Fellows were encouraged to think expansively about format, asking: What will reach the intended audience? What will resonate? This opened the door to accessible, context-rich approaches, allowing community expertise to guide both message and delivery. Dissemination began to take new forms: documentaries, art installations, or facilitated dialogues like story circles. Structured tools helped support this shift, and the team documented these experiences in an article in JPRM.
We also worked with the Fellows to strengthen their ability to tailor communication to a wide range of audiences. Through AcademyHealth-led workshops, Fellows were asked to be very specific about who they wanted to reach, and to ask questions like: Who needs to understand or act on this? What do they already know, and what do they care about? What constraints or pressures are shaping their decisions? From there, they adapted their language and tone, translating technical findings into clear, accessible terms and foregrounding the aspects of their work most relevant to each audience’s priorities. This often meant simplifying without losing accuracy, using concrete examples, and being intentional about what to emphasize versus what to leave in the background. They also paid close attention to context (e.g. tracking current policy debates, community priorities, and media narratives) and asking where their work could be most useful. Rather than approaching dissemination as a one-time output, fellows considered timing, framing, and format: when to share, how to position their findings, and which channels would best reach their intended audience. In practice, this meant aligning their messages with ongoing conversations, identifying points of entry, and being responsive to emerging opportunities to contribute. Dissemination was no longer framed as something done for communities, but something developed with them—grounded in feedback, shaped by lived experience, and aligned with community priorities.

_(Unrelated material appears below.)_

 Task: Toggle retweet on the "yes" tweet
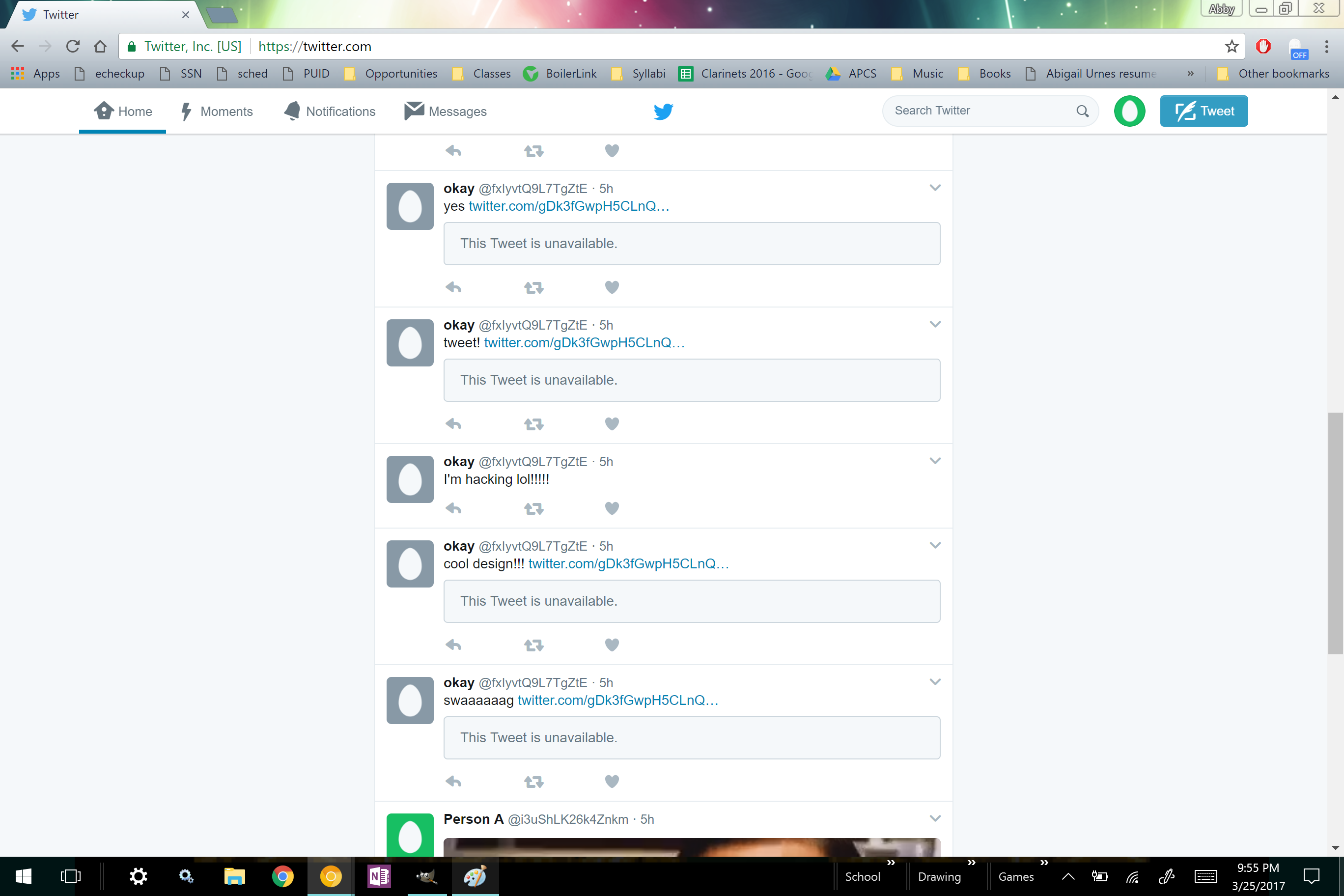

By the later stages of the program, these ideas bore fruit in tangible ways:
- New formats: Fellows experimented with documentaries, story circles, and community-centered events, creating outputs that were interactive, narrative-driven, and rooted in community priorities.
- Stronger messaging tools: AcademyHealth workshops and presentations helped Fellows clarify goals, identify audiences, and choose formats that resonated across community and policy spaces.

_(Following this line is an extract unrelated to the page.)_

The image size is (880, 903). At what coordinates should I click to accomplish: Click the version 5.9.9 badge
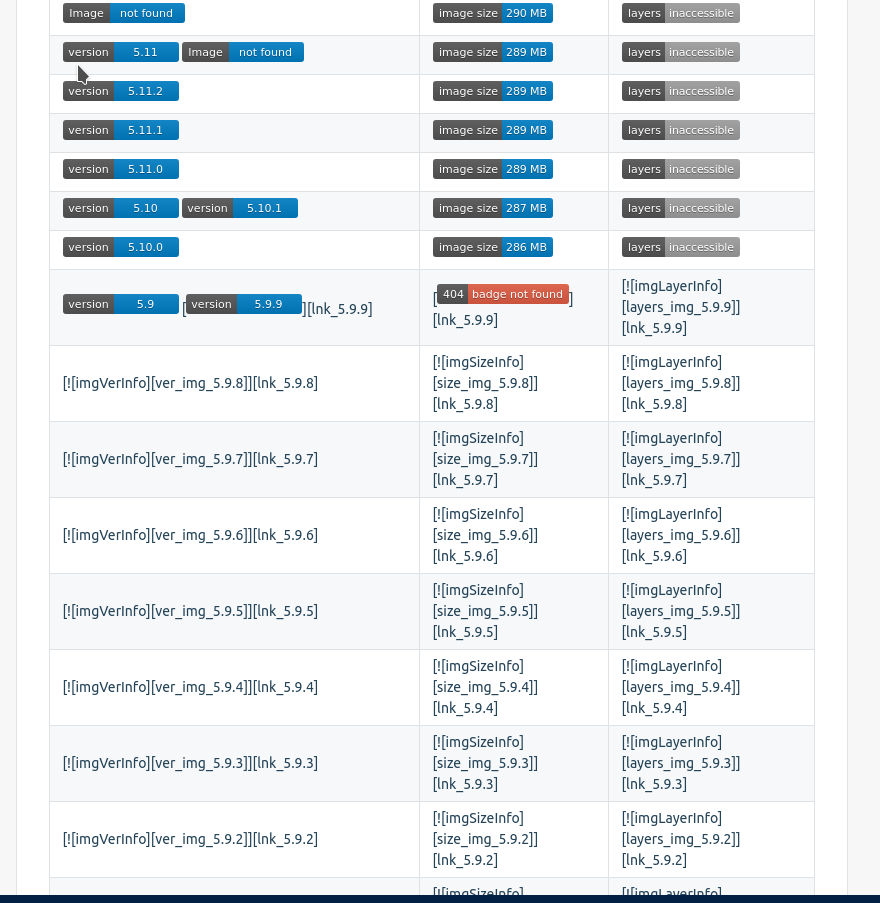click(x=240, y=304)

- Reinforcement from the field: In Designing and Implementing a Curriculum to Support Health Equity Research Leaders, the team illustrates how early, structured, audience-focused dissemination improves uptake and impact. IRL Fellows put these principles into action, using community-driven, flexible, and context-aware strategies that strengthen both relevance and equity.
Taken together, these examples point to a larger shift. Effective dissemination isn’t just about what is produced. It’s about how you design the process, who you involve, and what you’re trying to make possible. As facilitators of the work, we experienced the lessons firsthand, learning from and with the Fellows and adapting as their needs evolved. When community priorities guide the work, formats are chosen intentionally, and messages are crafted to connect, research is far more likely to drive action.